Depuis l’offensive fulgurante de l’Etat Islamique (EI) dans le nord de l’Iraq en 2014, la question kurde est plus que jamais d’actualité, notam­ment en raison de la participation des Peshmergas dans la lutte anti-EI. Les Kurdes forment le plus grand peuple apatride au monde. Ils sont écartelés entre quatre pays : l’est de la Turquie, le nord-ouest de l’Iran, le nord de l’Iraq et l’est de la Syrie. Leur nombre exact n’est pas connu car les pays concernés ne font pas de recensements sur la population kurde. Cela dit, les estimations oscillent entre 20 et 40 millions, le pays abritant le plus grand nombre étant la Turquie.

Les premières revendications d’un Kurdistan remontent aux lendemains de la Première Guerre mondiale, quand les Alliés redessinent les fron­tières sur les ruines de l’Empire ottoman et promettent notamment aux Kurdes une entité indépendante, du moins autonome. Ces promesses bafouées, une vague d’insurrections des Kurdes voit le jour en Turquie, avant de s’étendre aux pays voisins, comme en Iraq. C’est justement dans ce pays seulement qu’ils ont réussi, après la chute de Saddam Hussein en 2003, à obtenir la mise en place, dans la Constitution, d’un statut fédéral. Le Gouvernement Régional du Kurdistan (GRK), présidé par Massoud Barzani, dispose d’une importante force armée, les Peshmergas, les gardes régionaux kurdes, forte de 190 000 hommes.

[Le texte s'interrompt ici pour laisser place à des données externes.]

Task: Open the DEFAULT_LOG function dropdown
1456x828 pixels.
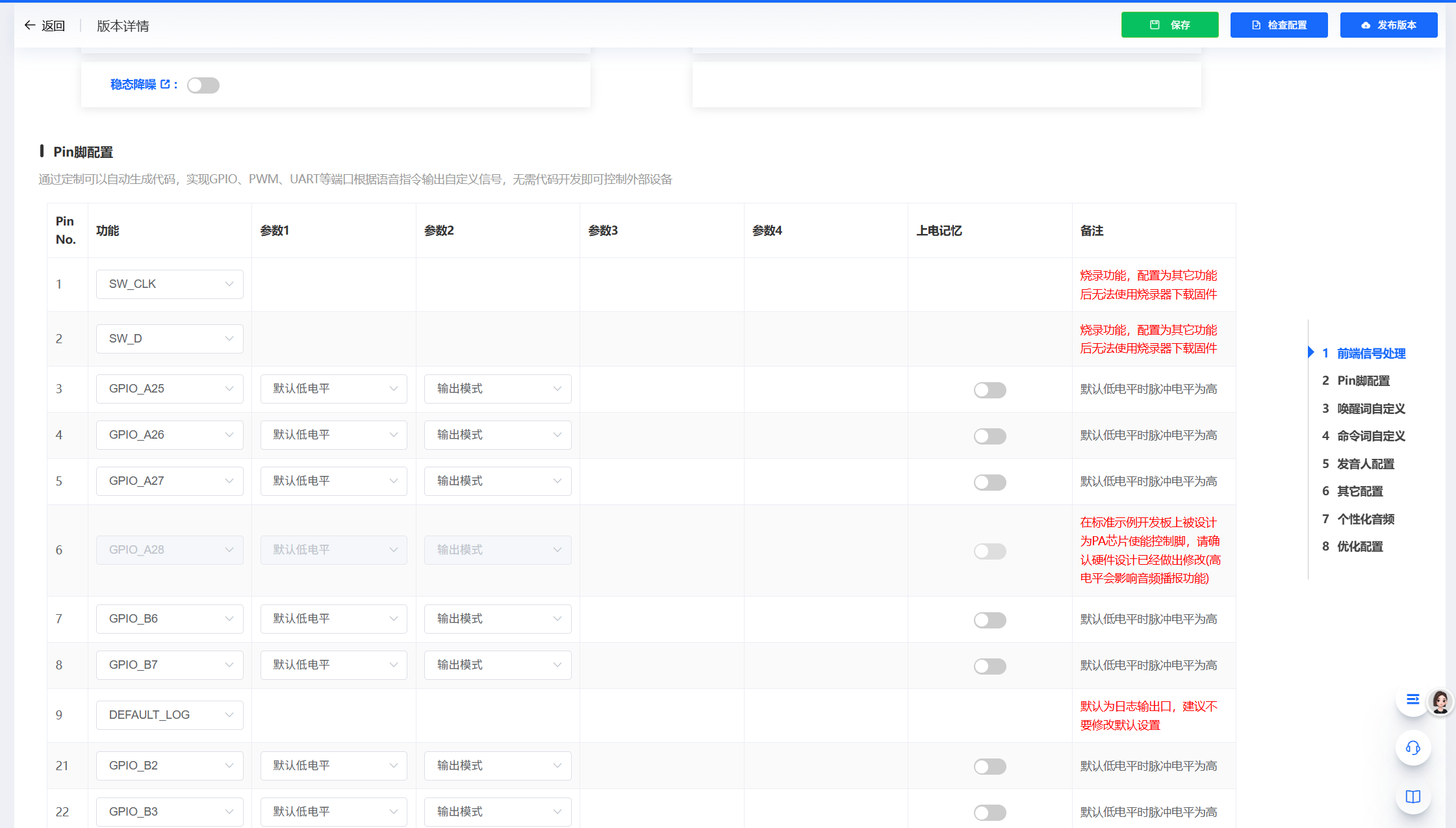Action: click(170, 715)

De son côté, l’armée ira­qienne n’est pas autorisée à pénétrer en territoire kurde et les autorités kurdes se passent désormais de l’accord de Bagdad pour passer des contrats pétroliers avec des compagnies étrangères.

Si le sentiment national s’est vu renforcé par une persécution et une répression importantes, d’autant plus que le ciment de l’identité reste pour eux la culture, les Kurdes demeurent conscients que la communauté internationale est hostile à leur projet indépendantiste par souci de res­pecter les frontières héritées de l’ordre colonial. Si l’idée d’un grand Kurdistan est donc encore loin de voir le jour, les Kurdes s’imposent de plus en plus sur le plan régional.